**Supplied passage:**
════

Although Taylor’s approach to work proved enormously successful, as demonstrated by enthusiastic adopters such as the Ford Motor Company, the rigidity of the approach meant that workers were explicitly proscribed from contributing ideas on how to improve the performance of their processes, in particular or the organization more generally. Managers had brains, workers did not. As a result factory floor workers found their work monotonous and skill-reducing and they became emotionally dissociated from the organizations for which they toiled. There’s a compelling case for arguing that the shocking state of industrial relations in the West during the 1960s and 1970s can be laid at the door of Principles of Scientific Management, despite the undoubted benefits it brought to the efficiency of production. Taylor’s principles (or Taylorism) remained the standard approach to management and production for most (in the West at least) for the duration of the 20th century. But for the bulk of the time Taylor’s principles were deployed by organizations that operated in an economic landscape where competitors were few (even in industries significantly more mature than the manufacture of automobiles) and where customers were identifiable, local and generally loyal. Compare that environment with the one experienced by most organizations today.

════

**Extracted entries:**
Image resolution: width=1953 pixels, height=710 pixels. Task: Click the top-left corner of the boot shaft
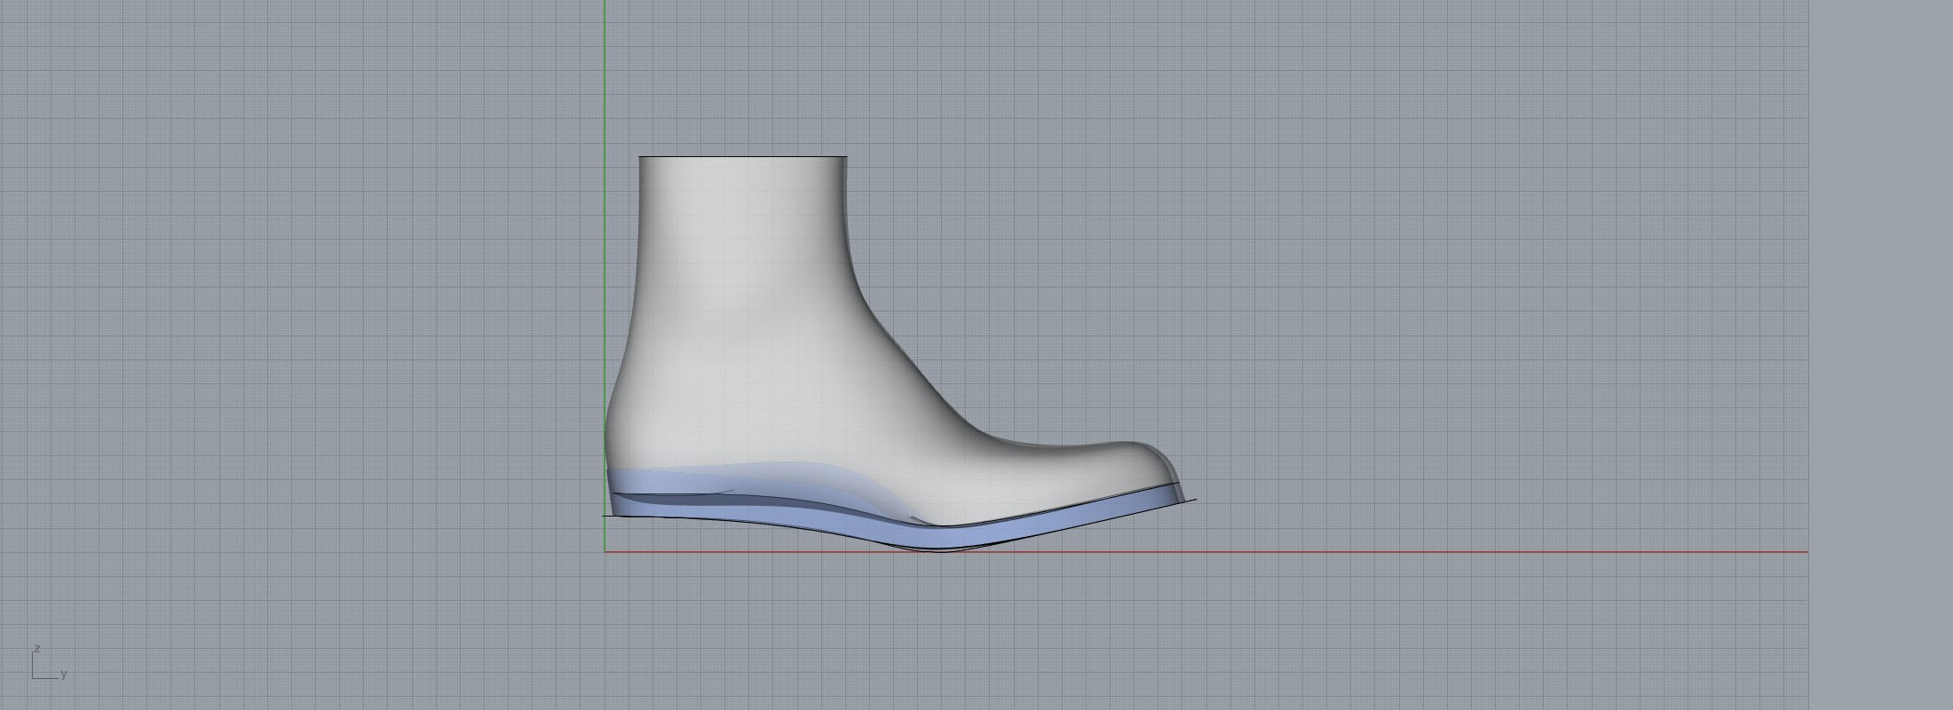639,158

════

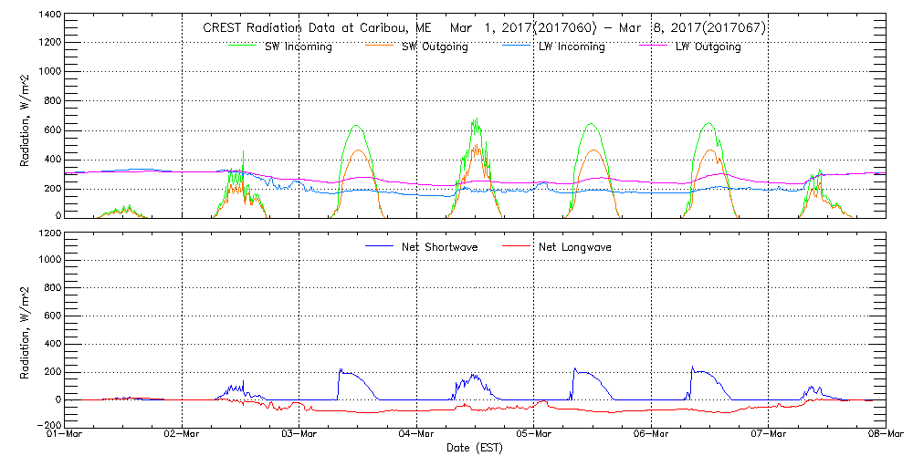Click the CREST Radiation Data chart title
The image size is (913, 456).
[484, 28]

════

**Request A:**
In the passage on Taylor's principles of management, translate this sentence into Spanish: "Managers had brains, workers did not."
**Request B:**
Go on with the passage on Taylor's principles of management, starting after its final sentence.

**Task result A:**
Los gerentes tenían cerebro; los trabajadores, no.

**Task result B:**
Total quality management
In the latter part of the last century a new approach to running organizations emerged that had a profound effect on the management of manufacturing and other production processes, and later those that are more service related: Total Quality Management (TQM) and most notably the theories of the TQM “Gurus” Dr. Joseph M. Juran and Dr. W. Edwards Deming; although Deming, for one, never used the term “TQM”.
Both Juran and Deming made their names by helping to rebuild the industrial capabilities in the economically devastated post-Second World War Japan. Juran (who died in 2008, aged 104) was one of the first to think about the cost of poor quality. This was illustrated by his “Juran trilogy”, an approach to cross-functional management, which is composed of three managerial processes: quality planning, quality control and quality improvement. Without change, he claimed, there will be constant waste; during change there will be increased costs, but after the improvement, margins will be higher and the increased costs get recouped.
The theories of Deming (who himself lived to 93, dying in 1993) were encapsulated in his 14 points of management that, from one angle, went a long way to righting some of the more negative effects of Principles of Scientific Management.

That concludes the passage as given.